What you are asked to do: From the blog post on summer and recent reading, extract everything from "On the theme" down to "It’s pretty enlightening.", copied word for word.

Text excerpt:
----
Ah, summer. Time for some rest and relaxation! And also teaching three online summer session classes, taking care of a three-year-old, finishing up writing projects and starting new ones, attending family weddings, going on play dates, attending children’s birthday parties, and on and on. So, yeah, not must rest actually.

Since I last posted here, I have published a bunch of new Book Riot posts, all of which you can see here. Some of my favorites are my list of 100 must-read essay collections, a post about my reading anxieties, a reading list for mother’s day, and a round-up of books about writing.

As for recent reading, I just finished Pamela Erens’s novel Eleven Hours, which was really good, although really, really not the book one wants to read while pregnant. It takes places in a hospital where the main character is giving birth. Except for flashbacks, all the action is in the hospital, and it’s riveting. I love it that there’s a novel out there entirely about childbirth, and that it’s so good.

On the theme of motherhood, I also read Rivka Galchen’s Little Labors (and picked it as the best book I read in May for the Book Riot Round-up). It’s a short book, made up of short essays/vignettes/anecdotes/whatevers about the experience of being a new mother and about motherhood and children in literature. It’s funny in places, thoughtful, moving, interesting. One of the best parts is a list of famous authors, men and women, and whether they had children and at what point in their lives they did, and at what point in their lives their literary career began. It’s pretty enlightening.
----
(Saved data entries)
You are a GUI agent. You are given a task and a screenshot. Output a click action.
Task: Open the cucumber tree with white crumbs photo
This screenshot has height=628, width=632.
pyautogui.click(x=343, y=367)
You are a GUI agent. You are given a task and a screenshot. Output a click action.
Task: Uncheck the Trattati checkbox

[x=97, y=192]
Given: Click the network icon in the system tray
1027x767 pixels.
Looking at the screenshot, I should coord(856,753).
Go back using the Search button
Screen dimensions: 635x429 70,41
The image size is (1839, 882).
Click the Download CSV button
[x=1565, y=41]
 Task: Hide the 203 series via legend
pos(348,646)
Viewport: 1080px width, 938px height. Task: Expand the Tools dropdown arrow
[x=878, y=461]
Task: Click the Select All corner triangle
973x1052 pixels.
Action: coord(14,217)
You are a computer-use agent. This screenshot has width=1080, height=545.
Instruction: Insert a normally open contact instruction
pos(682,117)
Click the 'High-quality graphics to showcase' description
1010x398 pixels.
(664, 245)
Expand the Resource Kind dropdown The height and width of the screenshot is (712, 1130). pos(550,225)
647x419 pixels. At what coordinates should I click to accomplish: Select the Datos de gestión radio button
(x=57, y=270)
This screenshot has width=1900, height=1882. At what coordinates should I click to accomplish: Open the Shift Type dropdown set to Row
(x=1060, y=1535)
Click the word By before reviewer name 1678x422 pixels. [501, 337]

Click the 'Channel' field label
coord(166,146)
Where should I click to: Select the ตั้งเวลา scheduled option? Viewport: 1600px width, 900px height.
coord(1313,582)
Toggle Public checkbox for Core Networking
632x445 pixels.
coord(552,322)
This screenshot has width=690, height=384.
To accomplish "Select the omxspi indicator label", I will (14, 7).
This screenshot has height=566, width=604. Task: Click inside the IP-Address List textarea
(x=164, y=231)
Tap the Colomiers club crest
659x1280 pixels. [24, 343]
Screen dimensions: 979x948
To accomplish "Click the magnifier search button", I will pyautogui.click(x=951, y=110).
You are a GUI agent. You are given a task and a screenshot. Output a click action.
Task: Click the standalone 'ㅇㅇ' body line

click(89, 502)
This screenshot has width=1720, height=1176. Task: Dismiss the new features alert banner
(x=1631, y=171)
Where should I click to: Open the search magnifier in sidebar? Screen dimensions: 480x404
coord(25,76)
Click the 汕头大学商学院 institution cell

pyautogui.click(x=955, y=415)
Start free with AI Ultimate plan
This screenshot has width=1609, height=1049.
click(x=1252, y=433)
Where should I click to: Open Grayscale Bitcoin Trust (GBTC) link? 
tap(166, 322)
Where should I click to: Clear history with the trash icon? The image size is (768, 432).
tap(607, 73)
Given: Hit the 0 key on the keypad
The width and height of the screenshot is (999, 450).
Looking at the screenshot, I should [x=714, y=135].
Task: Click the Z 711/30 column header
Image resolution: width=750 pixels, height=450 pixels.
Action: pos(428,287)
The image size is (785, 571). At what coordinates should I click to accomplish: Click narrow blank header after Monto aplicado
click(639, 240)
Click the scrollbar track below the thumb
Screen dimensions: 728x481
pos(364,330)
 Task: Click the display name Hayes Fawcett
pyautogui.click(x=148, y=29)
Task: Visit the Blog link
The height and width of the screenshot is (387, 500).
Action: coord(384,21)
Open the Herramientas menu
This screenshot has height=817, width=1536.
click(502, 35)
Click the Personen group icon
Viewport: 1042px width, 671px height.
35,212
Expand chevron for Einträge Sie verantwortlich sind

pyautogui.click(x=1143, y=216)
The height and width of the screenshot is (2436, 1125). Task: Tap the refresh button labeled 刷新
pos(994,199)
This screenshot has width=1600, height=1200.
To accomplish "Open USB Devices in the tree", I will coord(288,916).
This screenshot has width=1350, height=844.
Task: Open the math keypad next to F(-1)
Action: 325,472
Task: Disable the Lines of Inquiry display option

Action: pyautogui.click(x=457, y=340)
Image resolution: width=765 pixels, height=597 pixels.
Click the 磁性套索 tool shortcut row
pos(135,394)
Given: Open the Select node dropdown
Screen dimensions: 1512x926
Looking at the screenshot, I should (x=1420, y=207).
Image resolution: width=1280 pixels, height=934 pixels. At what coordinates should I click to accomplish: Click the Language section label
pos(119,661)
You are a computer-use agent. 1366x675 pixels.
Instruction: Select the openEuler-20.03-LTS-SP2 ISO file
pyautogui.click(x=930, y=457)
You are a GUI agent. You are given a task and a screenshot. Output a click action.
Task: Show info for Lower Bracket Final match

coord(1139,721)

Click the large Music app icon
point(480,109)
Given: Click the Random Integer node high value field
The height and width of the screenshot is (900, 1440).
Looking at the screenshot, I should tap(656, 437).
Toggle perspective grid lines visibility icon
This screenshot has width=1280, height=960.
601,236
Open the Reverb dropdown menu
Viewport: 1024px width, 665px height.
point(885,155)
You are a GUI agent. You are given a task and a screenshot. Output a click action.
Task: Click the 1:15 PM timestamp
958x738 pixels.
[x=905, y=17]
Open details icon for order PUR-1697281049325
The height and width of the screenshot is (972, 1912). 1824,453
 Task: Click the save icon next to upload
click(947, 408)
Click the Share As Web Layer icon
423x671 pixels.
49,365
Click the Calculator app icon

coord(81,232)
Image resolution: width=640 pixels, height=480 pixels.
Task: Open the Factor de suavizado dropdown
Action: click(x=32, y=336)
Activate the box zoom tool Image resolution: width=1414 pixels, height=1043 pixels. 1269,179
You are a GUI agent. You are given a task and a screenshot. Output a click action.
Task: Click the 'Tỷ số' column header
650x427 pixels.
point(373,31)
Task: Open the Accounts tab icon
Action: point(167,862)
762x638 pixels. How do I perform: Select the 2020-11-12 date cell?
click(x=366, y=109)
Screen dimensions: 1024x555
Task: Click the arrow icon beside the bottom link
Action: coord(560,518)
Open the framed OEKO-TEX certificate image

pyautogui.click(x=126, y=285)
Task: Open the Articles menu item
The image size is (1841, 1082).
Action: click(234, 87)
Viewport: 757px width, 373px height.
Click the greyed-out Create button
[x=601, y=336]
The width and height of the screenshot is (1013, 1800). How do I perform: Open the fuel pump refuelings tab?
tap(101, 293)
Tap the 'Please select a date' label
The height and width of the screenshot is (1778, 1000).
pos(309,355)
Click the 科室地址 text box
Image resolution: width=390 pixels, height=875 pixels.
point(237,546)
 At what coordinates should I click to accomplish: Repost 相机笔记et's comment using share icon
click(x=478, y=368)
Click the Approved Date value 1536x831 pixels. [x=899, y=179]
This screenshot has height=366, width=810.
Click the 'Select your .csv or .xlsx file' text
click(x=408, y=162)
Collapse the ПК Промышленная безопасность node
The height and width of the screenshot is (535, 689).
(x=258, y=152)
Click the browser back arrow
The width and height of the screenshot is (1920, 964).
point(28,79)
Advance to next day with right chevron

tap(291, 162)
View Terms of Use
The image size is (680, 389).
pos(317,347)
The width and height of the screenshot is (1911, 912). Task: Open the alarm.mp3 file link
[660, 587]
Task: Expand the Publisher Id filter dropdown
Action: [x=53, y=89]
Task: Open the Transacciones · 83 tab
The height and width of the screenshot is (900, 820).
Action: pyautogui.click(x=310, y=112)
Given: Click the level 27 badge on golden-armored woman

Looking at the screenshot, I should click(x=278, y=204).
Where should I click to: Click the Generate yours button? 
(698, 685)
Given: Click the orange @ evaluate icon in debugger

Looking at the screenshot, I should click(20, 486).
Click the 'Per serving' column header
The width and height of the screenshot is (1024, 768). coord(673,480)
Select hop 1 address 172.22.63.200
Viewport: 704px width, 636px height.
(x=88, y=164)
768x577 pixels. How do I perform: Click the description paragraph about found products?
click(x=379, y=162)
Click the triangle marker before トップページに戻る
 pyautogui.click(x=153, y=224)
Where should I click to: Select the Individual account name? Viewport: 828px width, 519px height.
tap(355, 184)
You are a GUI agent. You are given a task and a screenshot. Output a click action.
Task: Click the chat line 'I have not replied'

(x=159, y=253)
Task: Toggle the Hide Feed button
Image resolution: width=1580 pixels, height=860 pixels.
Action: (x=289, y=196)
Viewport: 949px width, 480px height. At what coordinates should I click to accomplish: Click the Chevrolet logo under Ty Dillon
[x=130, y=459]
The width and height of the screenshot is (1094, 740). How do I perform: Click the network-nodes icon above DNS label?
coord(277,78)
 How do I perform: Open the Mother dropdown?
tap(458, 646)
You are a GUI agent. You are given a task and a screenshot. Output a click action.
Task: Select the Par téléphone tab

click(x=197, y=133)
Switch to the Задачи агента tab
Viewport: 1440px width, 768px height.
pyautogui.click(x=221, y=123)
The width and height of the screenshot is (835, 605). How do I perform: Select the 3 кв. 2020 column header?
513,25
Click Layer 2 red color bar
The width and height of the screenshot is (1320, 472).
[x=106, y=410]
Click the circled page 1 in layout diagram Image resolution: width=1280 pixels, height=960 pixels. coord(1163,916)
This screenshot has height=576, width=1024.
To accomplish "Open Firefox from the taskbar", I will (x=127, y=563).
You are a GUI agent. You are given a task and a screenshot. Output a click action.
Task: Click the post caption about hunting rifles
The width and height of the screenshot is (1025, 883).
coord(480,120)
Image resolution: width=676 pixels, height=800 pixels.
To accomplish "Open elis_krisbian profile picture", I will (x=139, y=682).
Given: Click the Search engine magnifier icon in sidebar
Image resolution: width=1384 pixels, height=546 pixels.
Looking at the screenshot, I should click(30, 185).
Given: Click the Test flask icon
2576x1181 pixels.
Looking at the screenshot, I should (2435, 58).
----
Expected answer:
On the theme of motherhood, I also read Rivka Galchen’s Little Labors (and picked it as the best book I read in May for the Book Riot Round-up). It’s a short book, made up of short essays/vignettes/anecdotes/whatevers about the experience of being a new mother and about motherhood and children in literature. It’s funny in places, thoughtful, moving, interesting. One of the best parts is a list of famous authors, men and women, and whether they had children and at what point in their lives they did, and at what point in their lives their literary career began. It’s pretty enlightening.